In cases of chronic deep infection after TKA, a two-stage revision arthroplasty has been recommended as an optimal treatment modality, and has been reported to have a success rate exceeding 90%.67) A cement spacer is used during the first stage of revision arthroplasty; these spacers can be classified as articulating and non-articulating. The latter type restricts the range of motion after first-stage revision arthroplasty, and is thus effective for controlling infections. However, it prevents joint movements until the second stage, and thus, increases patient discomfort. Due to soft tissue contracture, an additional surgical procedure, such as resection of the quadriceps femoris muscle or tibial tubercle osteotomy, may be required during revision arthroplasty.89) To resolve this, an articulating cement spacer has been developed that allows the patient to perform joint movements to some extent before the second-stage revision arthroplasty, thus also preventing soft tissue contracture.1011) Moreover, it has been reported that in terms of controlling infection, there is no significant difference between a non-articulating and an articulating spacer.121314) Various kinds of articulating spacers have been introduced, and surgeons differ regarding the type of articulating spacer to be used: metal-on-polyethylene, cement-on-cement, or cement-on-polyethylene spacers.

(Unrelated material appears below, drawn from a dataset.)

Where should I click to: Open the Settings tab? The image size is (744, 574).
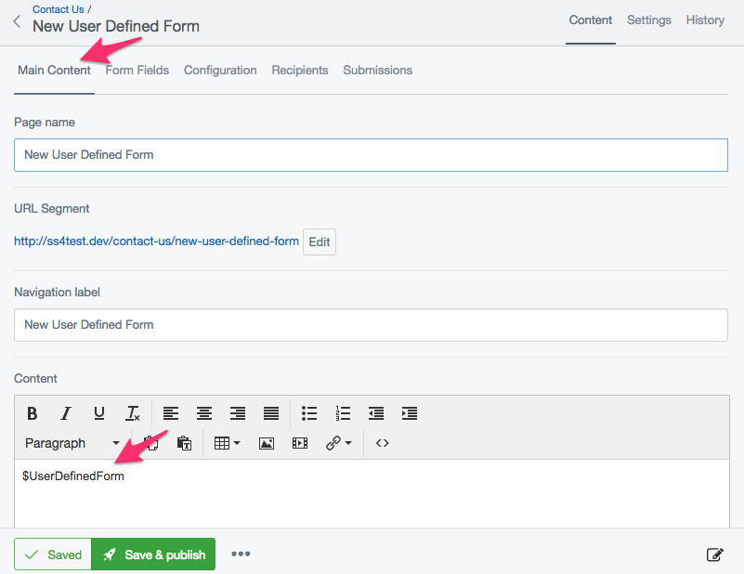tap(648, 20)
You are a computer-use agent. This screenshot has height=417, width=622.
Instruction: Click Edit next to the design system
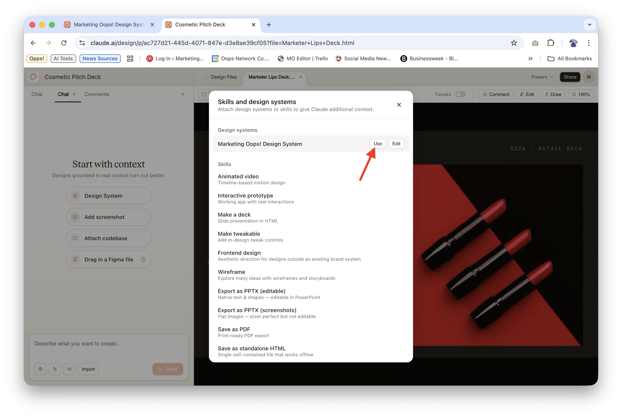tap(396, 144)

Given the above background, the authors performed a two-stage revision arthroplasty using a novel articulating metal-on-cement spacer. This paper describes the treatment outcomes, and includes a review of the literature.
Approval of the ethics committee of the Institutional Review Board of Kyungpook National University Hospital was obtained for this retrospective study (IRB number: 2013-06-016). From January 2007 to June 2011, 25 patients (26 cases) underwent a two-stage revision arthroplasty using mobile cement prosthesis at our institute, after receiving a diagnosis of chronic infection post TKA. Of these, 19 patients (20 cases), with a minimum follow-up of two years, were enrolled in this retrospective study. This clinical series consisted of 16 women and 3 men, having mean age 71 years (range, 63 to 75 years). Mean follow-up was 29 months (range, 24 to 49 months). Primary TKA was performed with a diagnosis of degenerative osteoarthritis. Other underlying diseases at index surgery were hypertension (13 cases), diabetes mellitus (8 cases), and renal failure, asthma, tuberculosis, or cerebral infarction (1 case each).

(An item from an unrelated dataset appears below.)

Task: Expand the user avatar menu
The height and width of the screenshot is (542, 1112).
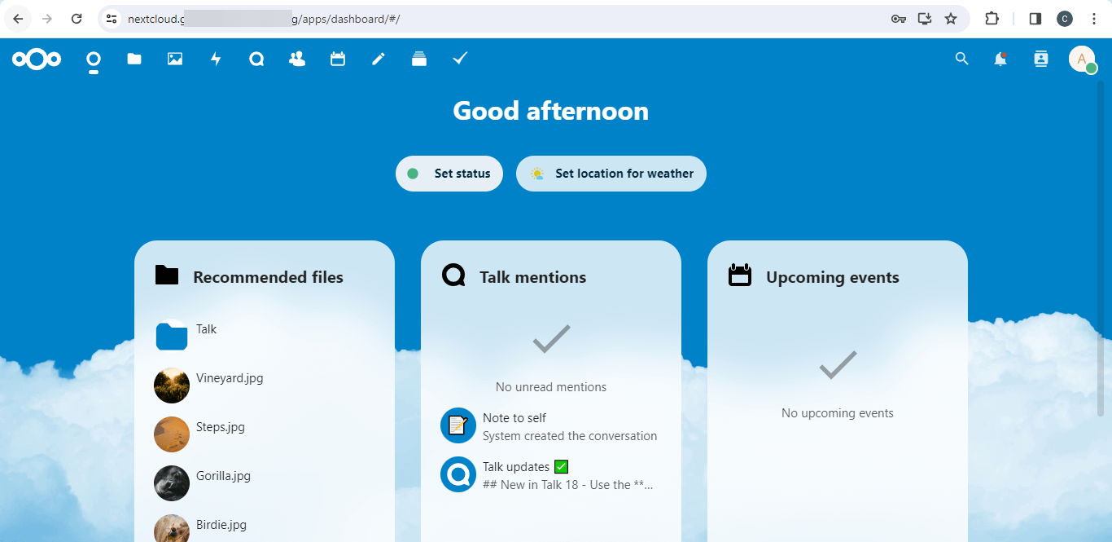Action: [x=1082, y=59]
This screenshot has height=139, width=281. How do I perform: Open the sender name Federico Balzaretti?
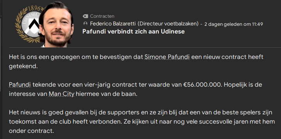coord(113,23)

To diagnose infection after TKA, the presence of swelling, erythema, and heat sensation were checked by a physical examination. We also determined whether the patients presented with clinical symptoms, such as pain and tenderness. Laboratory tests included complete blood count, white blood cell (WBC) count, erythrocyte sedimentation rate (ESR), and C-reactive protein (CRP). In addition, radiography, joint fluid cell counts, blood culture, intraoperative findings, histopathologic findings of synovial membranes, and culture results were considered. Based on the results obtained, a diagnosis of infection after TKA was established. In this series, the pathogenic bacteria were identified in 9 cases by culture; these included 3 cases of methicillin-sensitive Staphylococcus aureus, 2 cases of methicillin-resistant S. epidermidis, 2 cases of α-hemolytic streptococcus, 1 case of methicillin-resistant S. aureus (MRSA), and 1 case of Escherichia coli (Table 1).

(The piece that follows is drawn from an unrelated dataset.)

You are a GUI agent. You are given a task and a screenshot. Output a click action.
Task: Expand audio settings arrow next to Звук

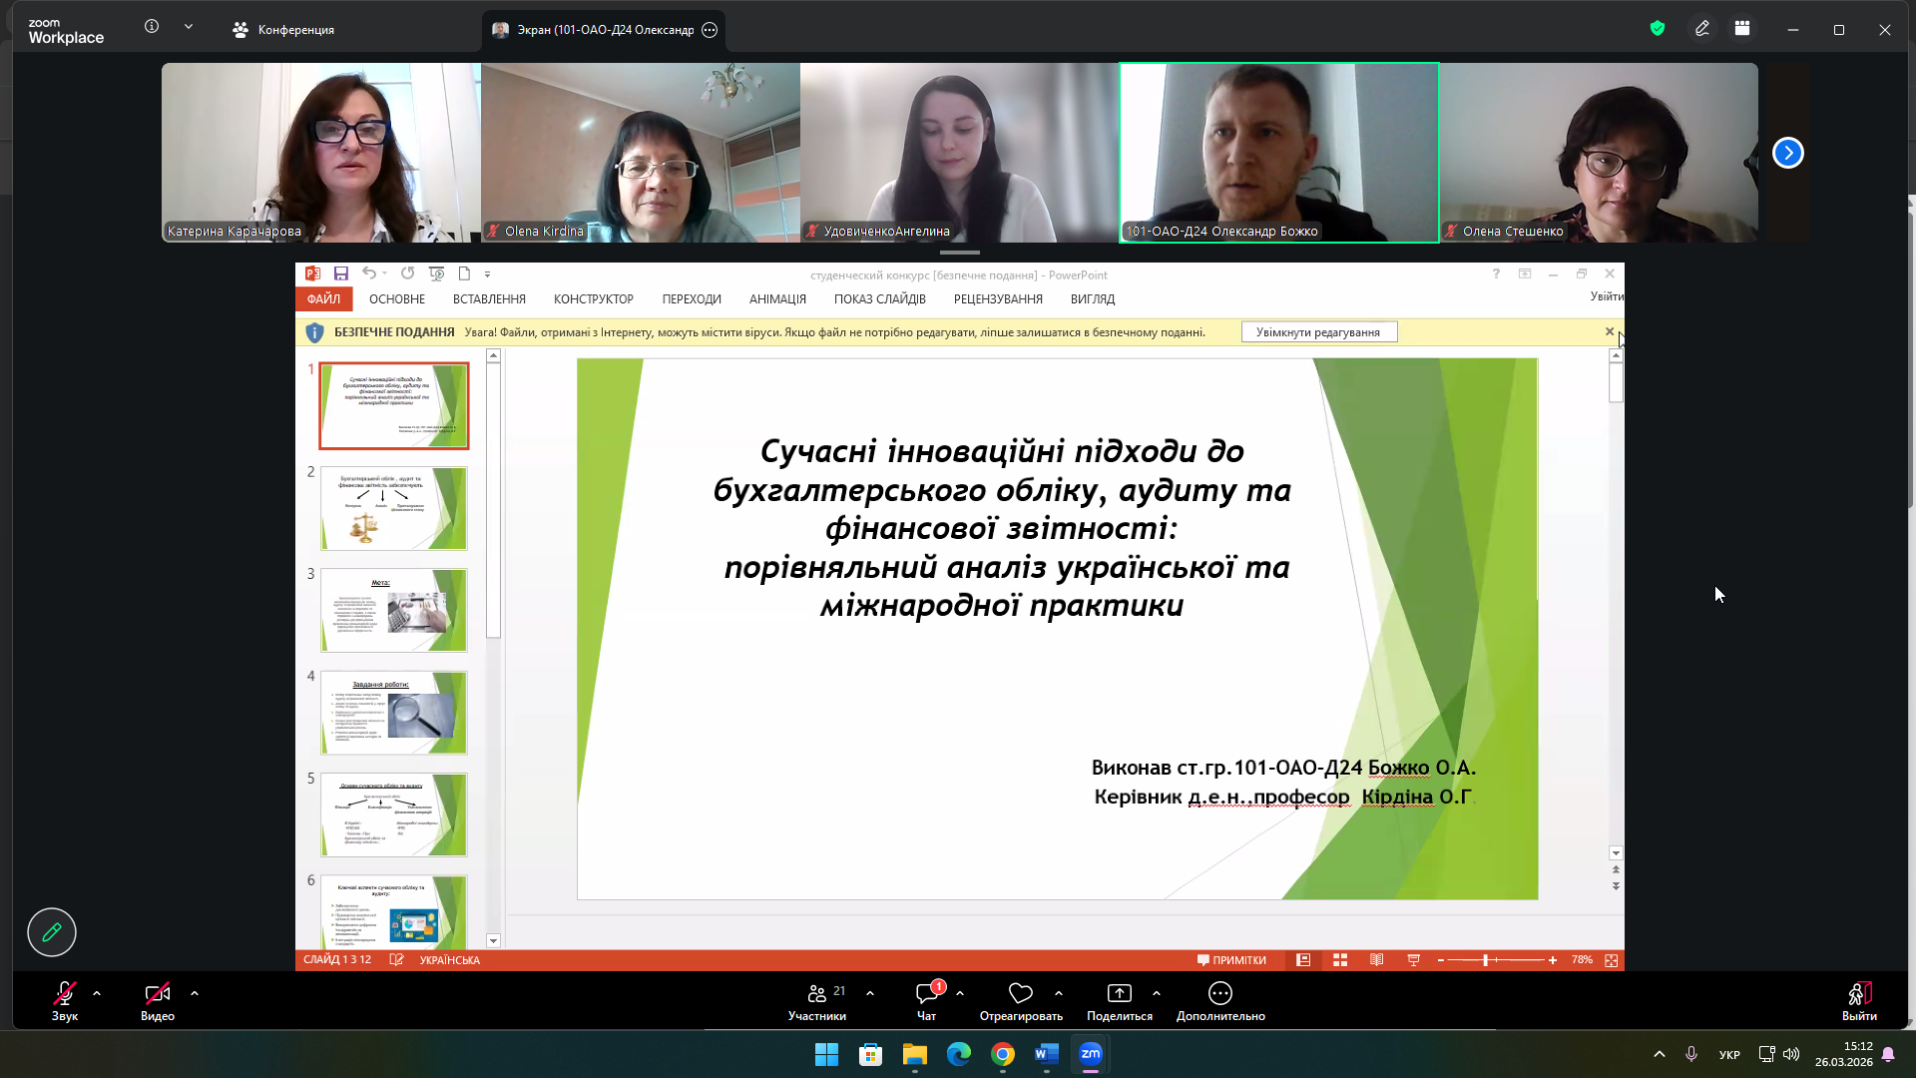(97, 993)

All surgical procedures were performed by a single orthopedic surgeon (HSK). During the first-stage of revision, a medial parapatellar approach was used, and access was via the previous surgical scar. Necrotized bone, soft tissue, and synovium presumed to be infectious were all removed. If possible, en bloc resection was performed, and this was followed by histopathologic examination and culture of the resected soft tissue and synovium. Using an osteotome, the polyethylene, femoral, tibial, and patellar prostheses were removed and complete debridement of the intramedullary region, which was presumed to be infected, was performed. These procedures were followed by massive irrigation with normal saline.
Using an osteotome, all cement components attached to the femoral prosthesis were removed as much as possible, after which they were washed and autoclaved at 132℃ for 30 minutes. A pack of cement was then mixed with antibiotics, and this cement paste was applied to the autoclaved femoral prosthesis, which was subsequently fixed to the femur. Another pack of antibiotic-impregnated cement was prepared and inserted in the tibia at a thickness that maintained the knee joint gap. Beads were also inserted in the intramedullary canal, if needed. To achieve joint congruency, a deep dish-like molding was made intraoperatively, by flexing and extending the knee joint. If the causative bacteria had been identified preoperatively, appropriate antibiotics were mixed with the powder component of the bone cement; however, if no causative bacteria were identified, a pack of cement (40 g) was mixed with vancomycin (4 g) and first-generation cephalosporin (4 g) before application. The bone cement used was Refobacin (Biomet Orthopaedics, Ried B. Kerzers, Switzerland), which contained 0.5 g gentamicin per pack (Figs. 1,2,3,4,5).
After the first revision stage, drainage was maintained for 3-5 days and splinting for a week, during which time the pain was managed with medication. Thereafter, passive joint movement was performed using a continuous passive motion unit, and this was accompanied by active joint movement. At 2 weeks postoperatively, patients were gradually allowed to perform gait tasks with partial weight-bearing. It was recommended to use a knee orthosis during weight-bearing. Before the sample culture test results were acquired after the first-stage revision, suitable antibiotics were administered, based on the bacterial strains identified in joint aspirates obtained prior to hospitalization. Thereafter, these were replaced with suitable antibiotics after obtaining the intraoperative culture and sensitivity results, and consultation with a board-certified specialist in infectious diseases. If no causative bacterium was identified, empirical antibiotics were used. Antibiotics were administered by intravenous injection for 4-6 weeks.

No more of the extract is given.